Salesforceの承認プロセスにおいて、特定のユーザーだけ代理承認者が選択できない、または参照できないというトラブルが発生することがあります。この問題は、承認プロセスの設定やユーザーの権限、組織の共有設定など複数の要因が絡むため、管理者が系統立てて調査する必要があります。本記事では、代理承認者が一部のユーザーに見えない原因を切り分ける手順を具体的に解説します。
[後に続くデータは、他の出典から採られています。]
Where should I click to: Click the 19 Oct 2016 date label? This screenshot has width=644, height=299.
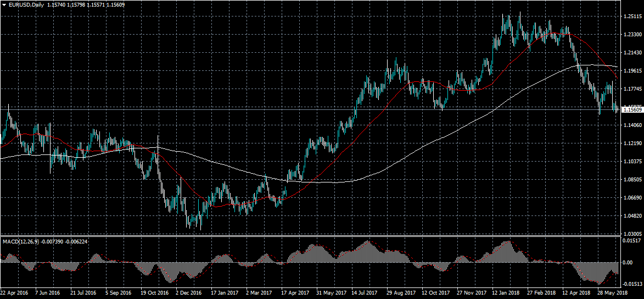click(x=154, y=293)
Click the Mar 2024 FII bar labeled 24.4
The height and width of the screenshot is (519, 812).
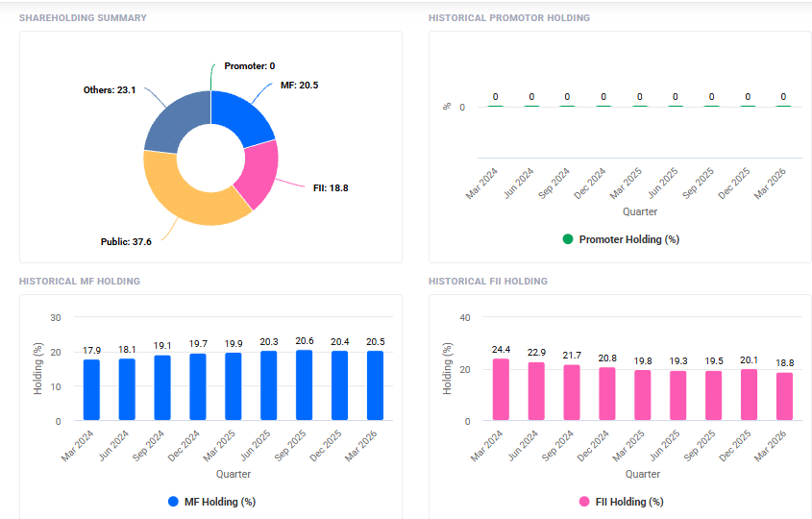point(501,389)
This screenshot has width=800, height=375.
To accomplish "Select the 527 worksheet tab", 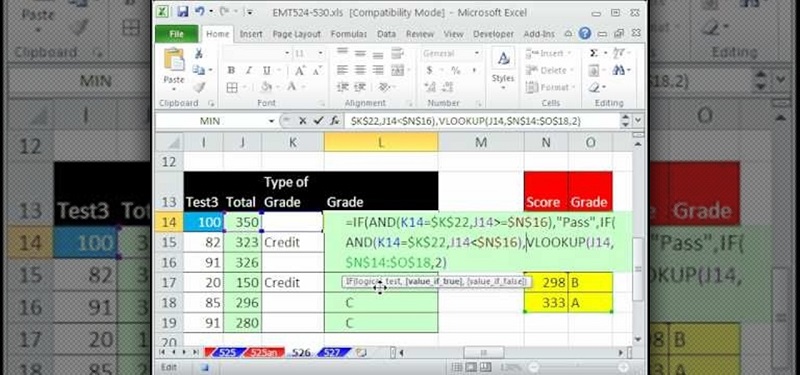I will 334,352.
管理者が最初に確認すべきポイントや、よくある設定ミス、Salesforceサポートに問い合わせる前に試すべきことを網羅しました。
【要点】この記事で確認すること
- 最初に見る場所: 承認プロセスの「エントリ条件」と「ステップ」の設定、および代理承認者として指定したいユーザーのプロファイルと権限セット
- 切り分けの軸: 見えないユーザーが「ステップ承認者に指定されているか」「代理承認者設定の対象ユーザーか」「組織全体の共有設定やロール階層による制限を受けているか」の3点
- 注意点: プロファイルの「承認プロセスの管理」や「承認プロセスの表示」権限、代理承認者機能が有効化されているか、またAPI名の違いによる誤設定など、細かい設定を見落としがちです。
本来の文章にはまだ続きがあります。